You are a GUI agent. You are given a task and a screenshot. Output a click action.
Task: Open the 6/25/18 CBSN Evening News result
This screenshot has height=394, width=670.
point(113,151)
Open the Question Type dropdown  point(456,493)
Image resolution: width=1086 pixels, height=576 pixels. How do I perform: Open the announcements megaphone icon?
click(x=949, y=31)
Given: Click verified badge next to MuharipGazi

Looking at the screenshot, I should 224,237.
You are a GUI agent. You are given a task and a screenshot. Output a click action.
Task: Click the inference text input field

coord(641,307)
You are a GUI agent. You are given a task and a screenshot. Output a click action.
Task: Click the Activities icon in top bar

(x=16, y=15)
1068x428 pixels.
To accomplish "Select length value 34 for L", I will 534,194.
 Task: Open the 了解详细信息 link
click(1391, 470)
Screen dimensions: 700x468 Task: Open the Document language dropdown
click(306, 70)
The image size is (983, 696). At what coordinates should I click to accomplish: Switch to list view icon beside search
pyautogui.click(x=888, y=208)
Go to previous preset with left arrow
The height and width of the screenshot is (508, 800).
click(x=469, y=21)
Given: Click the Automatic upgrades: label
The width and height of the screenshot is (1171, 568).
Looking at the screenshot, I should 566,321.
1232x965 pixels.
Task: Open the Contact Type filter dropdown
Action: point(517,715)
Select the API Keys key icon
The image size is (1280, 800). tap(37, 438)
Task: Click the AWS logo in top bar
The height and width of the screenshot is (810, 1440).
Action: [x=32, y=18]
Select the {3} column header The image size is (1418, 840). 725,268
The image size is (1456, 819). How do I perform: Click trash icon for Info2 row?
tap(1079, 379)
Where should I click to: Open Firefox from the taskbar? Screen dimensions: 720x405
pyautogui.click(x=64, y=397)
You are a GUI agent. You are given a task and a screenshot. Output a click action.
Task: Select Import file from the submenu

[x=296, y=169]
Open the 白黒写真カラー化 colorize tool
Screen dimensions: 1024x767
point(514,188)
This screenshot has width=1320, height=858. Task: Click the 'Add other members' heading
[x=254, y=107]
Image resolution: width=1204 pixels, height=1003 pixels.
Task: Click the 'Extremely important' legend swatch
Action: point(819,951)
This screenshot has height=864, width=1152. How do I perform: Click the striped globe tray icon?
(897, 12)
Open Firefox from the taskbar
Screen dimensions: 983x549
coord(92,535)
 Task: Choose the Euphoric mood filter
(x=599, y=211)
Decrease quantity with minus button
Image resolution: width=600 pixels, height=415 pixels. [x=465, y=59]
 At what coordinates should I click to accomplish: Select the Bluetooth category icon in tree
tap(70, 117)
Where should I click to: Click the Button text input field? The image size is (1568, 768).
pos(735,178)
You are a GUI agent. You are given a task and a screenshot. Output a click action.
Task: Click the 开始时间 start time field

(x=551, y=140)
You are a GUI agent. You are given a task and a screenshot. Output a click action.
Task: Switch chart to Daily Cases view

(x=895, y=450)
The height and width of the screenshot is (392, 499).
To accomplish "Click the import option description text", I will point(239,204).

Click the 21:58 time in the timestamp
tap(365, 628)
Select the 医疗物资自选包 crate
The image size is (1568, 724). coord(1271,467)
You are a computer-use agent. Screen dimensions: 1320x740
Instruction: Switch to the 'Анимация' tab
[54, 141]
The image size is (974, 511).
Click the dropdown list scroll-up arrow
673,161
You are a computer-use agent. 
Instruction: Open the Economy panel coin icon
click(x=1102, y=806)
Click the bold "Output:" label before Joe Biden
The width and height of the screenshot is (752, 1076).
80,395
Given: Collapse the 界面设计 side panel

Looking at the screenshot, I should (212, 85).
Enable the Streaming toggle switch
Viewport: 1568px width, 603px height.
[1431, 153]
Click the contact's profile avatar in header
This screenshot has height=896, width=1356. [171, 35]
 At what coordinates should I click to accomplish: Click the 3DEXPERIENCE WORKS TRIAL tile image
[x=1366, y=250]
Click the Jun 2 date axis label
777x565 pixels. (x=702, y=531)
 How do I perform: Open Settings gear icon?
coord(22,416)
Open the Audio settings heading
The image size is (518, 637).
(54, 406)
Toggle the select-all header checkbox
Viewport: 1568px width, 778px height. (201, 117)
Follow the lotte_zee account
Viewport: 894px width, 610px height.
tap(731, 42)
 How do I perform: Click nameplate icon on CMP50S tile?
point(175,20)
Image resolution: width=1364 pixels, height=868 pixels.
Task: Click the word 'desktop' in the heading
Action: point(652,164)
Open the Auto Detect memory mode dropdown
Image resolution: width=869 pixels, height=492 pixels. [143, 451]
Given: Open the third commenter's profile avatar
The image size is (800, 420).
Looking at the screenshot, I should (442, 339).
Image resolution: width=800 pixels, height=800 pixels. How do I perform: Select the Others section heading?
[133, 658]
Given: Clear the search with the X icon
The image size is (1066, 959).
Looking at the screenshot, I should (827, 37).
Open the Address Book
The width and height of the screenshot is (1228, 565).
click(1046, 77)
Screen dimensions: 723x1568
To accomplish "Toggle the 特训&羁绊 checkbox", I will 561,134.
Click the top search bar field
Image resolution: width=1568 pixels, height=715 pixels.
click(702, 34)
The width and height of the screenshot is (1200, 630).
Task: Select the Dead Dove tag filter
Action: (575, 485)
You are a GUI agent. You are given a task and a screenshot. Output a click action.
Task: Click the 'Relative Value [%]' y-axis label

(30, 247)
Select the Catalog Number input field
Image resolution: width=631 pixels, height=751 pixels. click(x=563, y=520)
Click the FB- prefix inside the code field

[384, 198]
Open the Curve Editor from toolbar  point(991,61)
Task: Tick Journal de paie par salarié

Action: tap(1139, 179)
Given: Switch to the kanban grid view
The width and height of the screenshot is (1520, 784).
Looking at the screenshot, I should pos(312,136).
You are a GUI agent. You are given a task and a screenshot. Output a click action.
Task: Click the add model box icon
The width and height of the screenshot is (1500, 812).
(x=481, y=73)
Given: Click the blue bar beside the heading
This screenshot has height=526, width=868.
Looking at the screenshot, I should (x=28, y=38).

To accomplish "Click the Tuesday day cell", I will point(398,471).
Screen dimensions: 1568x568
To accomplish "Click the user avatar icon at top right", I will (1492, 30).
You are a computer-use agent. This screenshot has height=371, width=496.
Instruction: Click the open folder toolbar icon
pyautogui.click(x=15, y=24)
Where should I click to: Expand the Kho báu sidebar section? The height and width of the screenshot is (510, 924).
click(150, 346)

_Task statement_
Pick out every line in the items above that contains the word "with", and copy each such line.

_Worked answer_
Go to previous preset with left arrow
Decrease quantity with minus button
Given: Clear the search with the X icon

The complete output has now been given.